● 課題の指示
提示文の内容と次の(a)〜(c)が合っているかを、それぞれ「はい」か「いいえ」で答え、判断の決め手となる本文の語句をそのまま引用せよ。(a) 筆者が初めて観た『ゾンビ』はディレクターズカット版だった。(b) ダリオ・アルジェント監修版の『ゾンビ』では、ゴブリンの劇伴が多く使われている。(c) スージーはロンドンから飛行機でやって来る。

● 提示文
§

ダリオ・アルジェント!私はこの男の名を知っているッ!

と、ジョジョっぽく始まりました今回の記事ですが、私の中でダリオ・アルジェントという人は、ゾンビ映画の金字塔『ゾンビ』(原題:Dawn of the Dead)を監修したイタリア人のオッサン、というイメージ。

本題とは少し話が逸れますが、『ゾンビ』は様々なバージョンが存在するんです。そんな多数のバージョンの中で、私が初見で観た『ゾンビ』は、<ダリオ・アルジェント監修版>。今回紹介する『サスペリア』の監督ですね。

で、その時は(私が観たのはダリオ・アルジェント監修版というバージョンか)ぐらいにしか思ってなかったんですが、『ゾンビ』のDVDを買うときに、最も収録時間が長い<ディレクターズカット版>、つまり『ゾンビ』監督であるジョージ・A・ロメロが編集したバージョンを購入したんですよ。観てみたら、初見の印象と全然違うんだな、これが!

初見で観た<ダリオ・アルジェント監修版>は、軽快なロック音楽にのせたゾンビ=生きる屍と戦い逃げぬくサバイバルアクションホラー、という印象だったんです。

対する<ディレクターズカット版>は、終始じめーっとしていて、ゾンビ現象に世の中がどんどん侵されていって、望みが断たれていく鬱蒼とした破滅的終末映画、ってな印象。個人的にはコレジャナイ感が強いバージョンでした。まあ、初見で観たバージョンとの差がありすぎたってとこですね。

同じ素材を使って、編集・演出・音楽でこれだけ印象が変わるものなのか!と驚いたんですが、<ダリオ・アルジェント監修版>は、イタリアのプログレッシブロックバンドであるゴブリンの劇伴がたくさん使われているのも特徴的。私にとって、ダリオ・アルジェントは『ゾンビ』を最高にイカス作品に仕上げてくれた人、という認識なんです。

さあ、だいぶ遠回りしてしまいましたが、そんなダリオ・アルジェントの監督作品を今回初めて観ました!

1977年日本公開時に、「決してひとりでは見ないでください」というキャッチコピーが大流行したようですね。

映画内でどんな恐怖が待っているのでしょうか?!

『サスペリア』のあらすじ(ネタバレ注意)

主人公はアメリカ人のスージー。ドイツにあるバレリーナ学校へ入学するために、ニューヨークから飛行機でやってくるところから物語は始まります。これから胸躍るバレリーナ修行が始まるというのに、非常に暗い顔をしています。まるで、これから起こる恐怖を予期しているかのようです…。

目的地に着くも入れてくれない

冒頭から、不吉な予感をさせる演出がバンバン登場します。ガシャンと閉まる空港の扉、土砂降りのタクシー乗り場、どこか不気味な運転手とのドライブで目的地まで向かいます。目的地である建物に着くと、若い女性が恐怖の表情でドアから飛び出てきました。なにやら建物中の誰かと(秘密)(アイリス)などと会話しているところをスージーは目撃します。女性は雨の中、走ってどこかに去っていきました。その後、建物の呼び鈴でニューヨークから来たスージーだと伝えますが、「来訪者のことは聞いていない」とばかりに無視されてしまいます。仕方なくタクシーに戻り改めることにしました。

§

(要素検索の行)

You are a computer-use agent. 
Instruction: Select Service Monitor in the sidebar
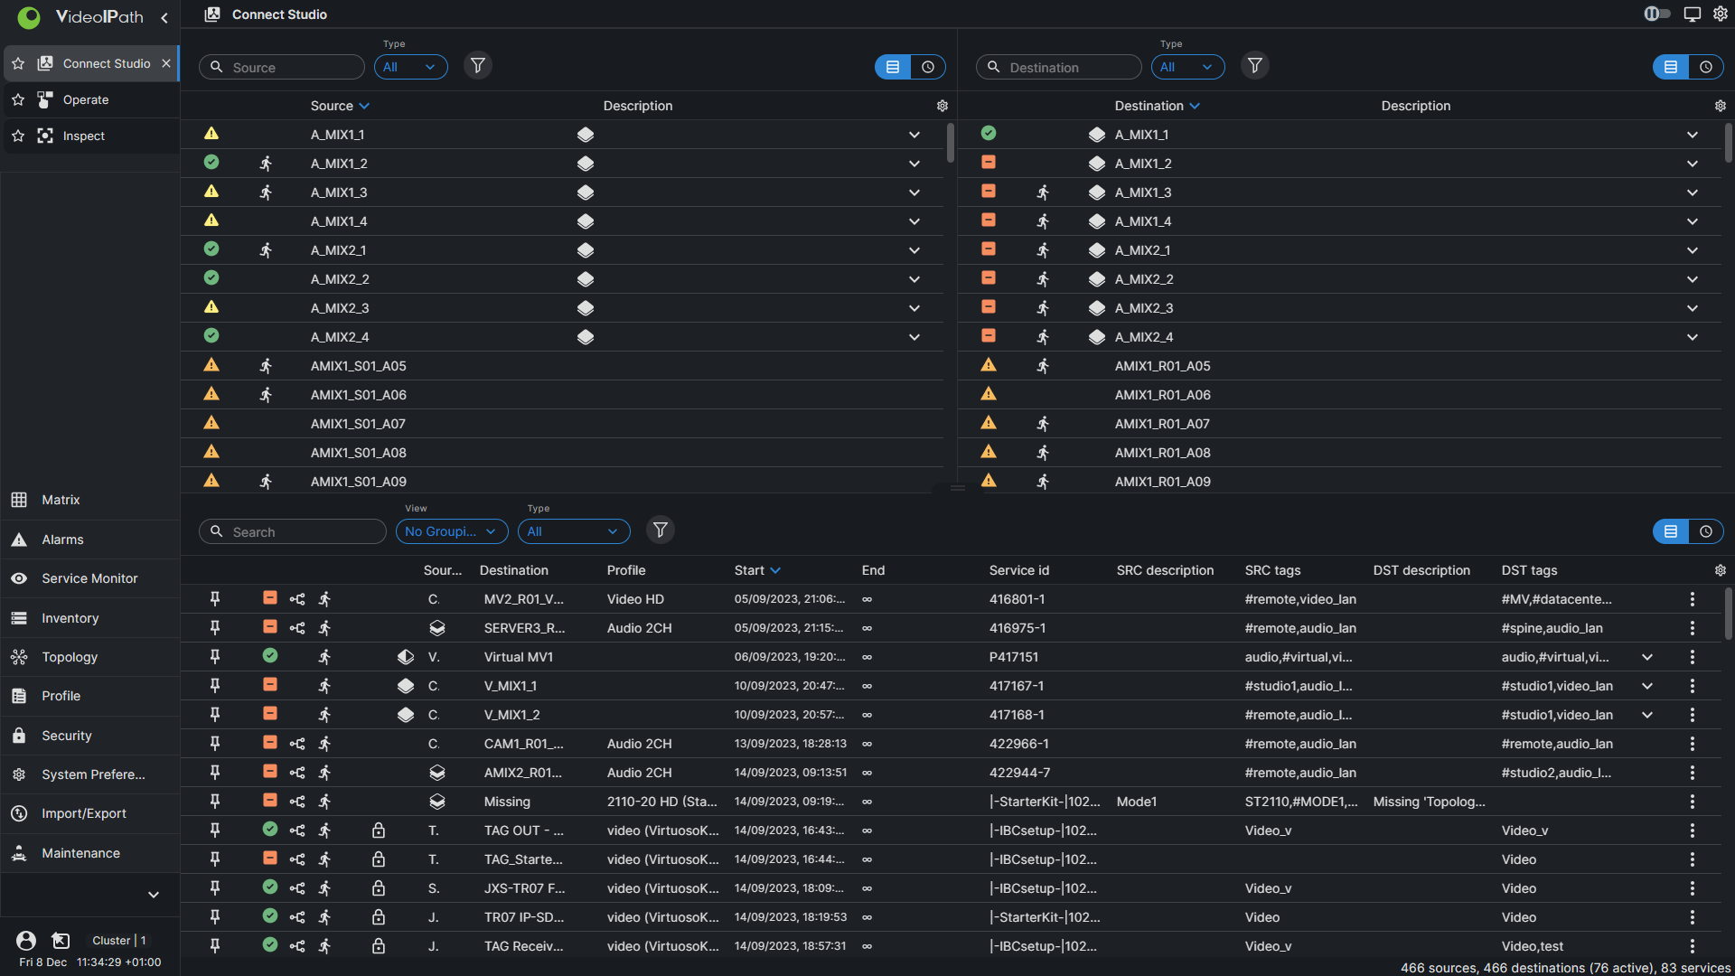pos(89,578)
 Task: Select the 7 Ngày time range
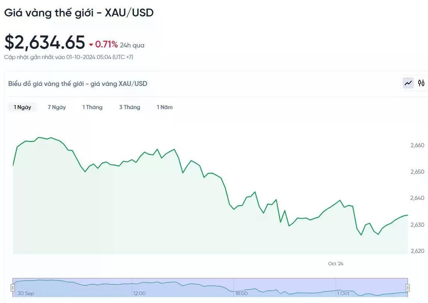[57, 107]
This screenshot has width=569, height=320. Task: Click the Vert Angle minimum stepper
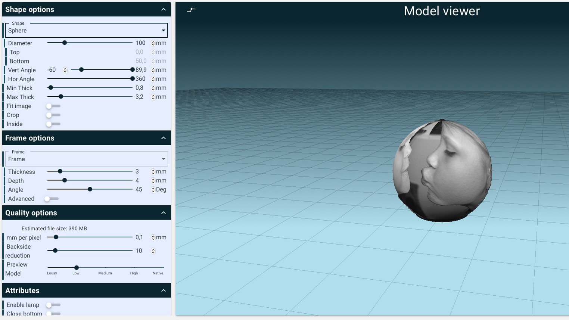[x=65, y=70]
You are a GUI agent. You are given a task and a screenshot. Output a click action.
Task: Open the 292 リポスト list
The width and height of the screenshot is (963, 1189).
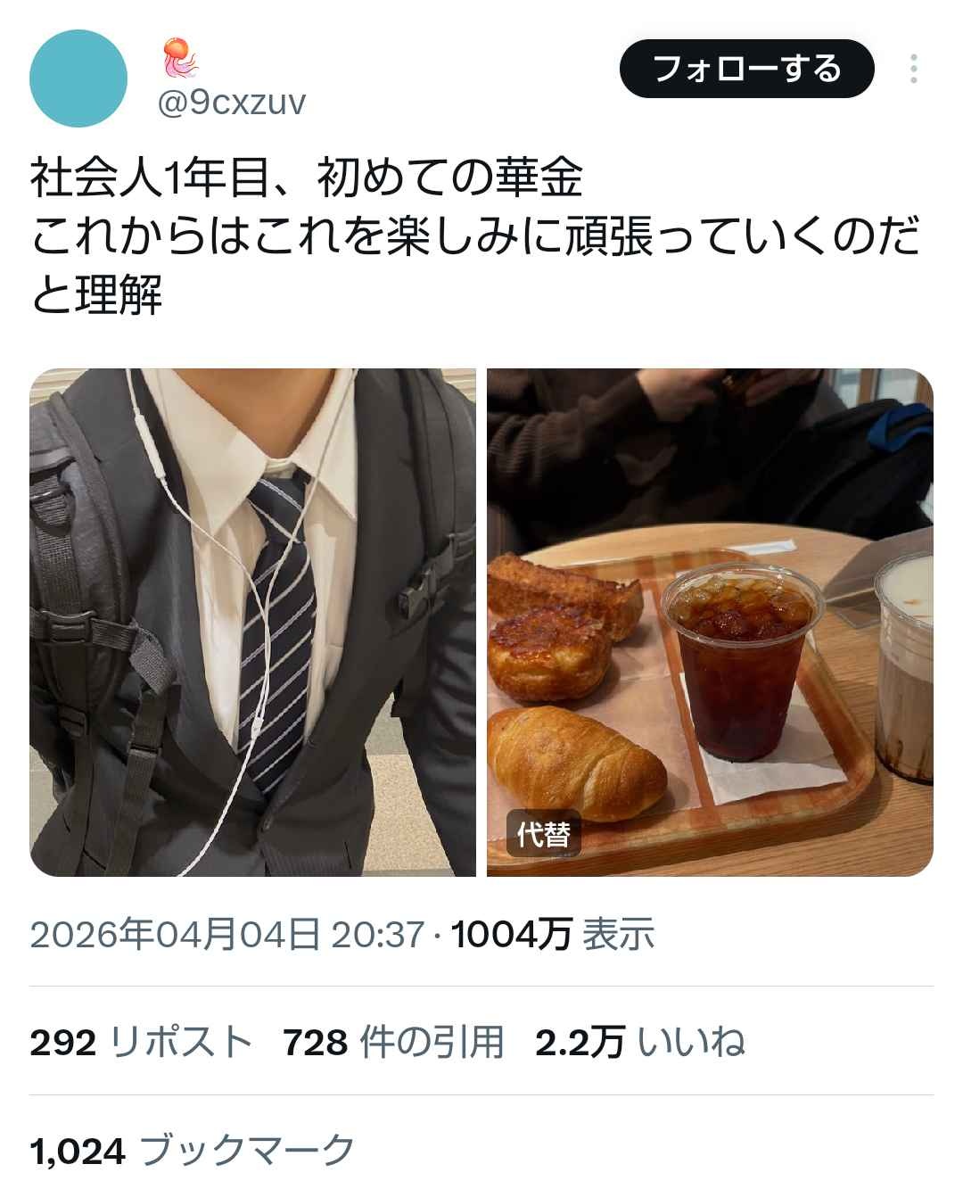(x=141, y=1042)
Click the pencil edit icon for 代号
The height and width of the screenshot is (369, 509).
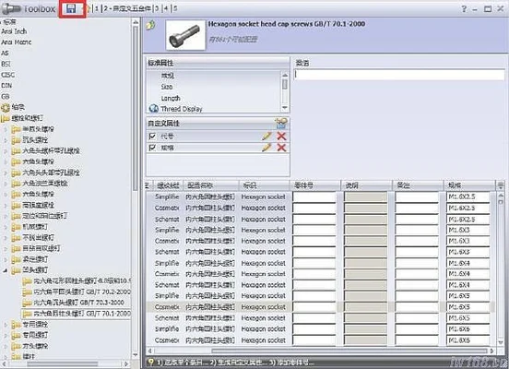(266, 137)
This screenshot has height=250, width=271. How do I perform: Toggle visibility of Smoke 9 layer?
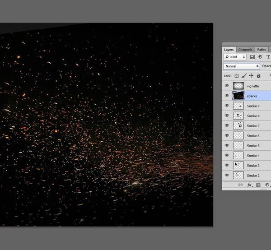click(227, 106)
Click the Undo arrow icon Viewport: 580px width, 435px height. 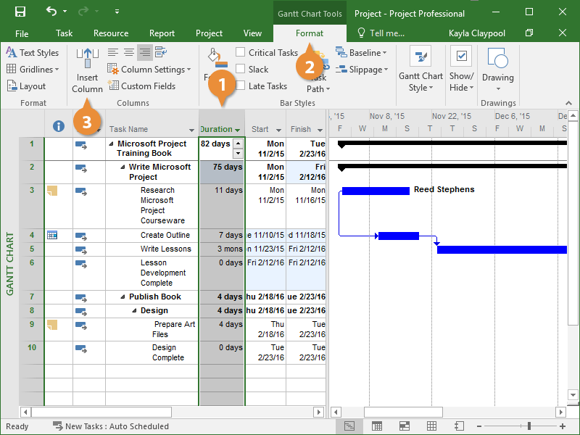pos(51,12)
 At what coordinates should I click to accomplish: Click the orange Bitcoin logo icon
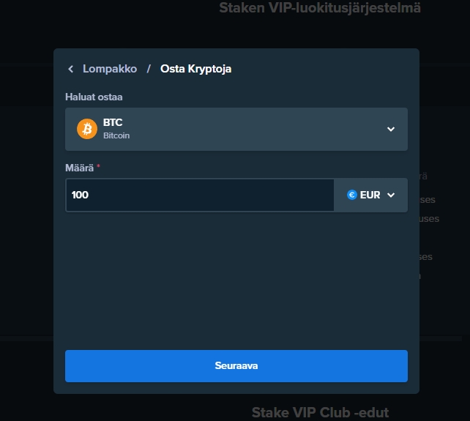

§

● 解答
(a) いいえ。「私が初見で観た『ゾンビ』は、<ダリオ・アルジェント監修版>」
(b) はい。「イタリアのプログレッシブロックバンドであるゴブリンの劇伴がたくさん使われているのも特徴的」
(c) いいえ。「ニューヨークから飛行機でやってくるところから物語は始まります」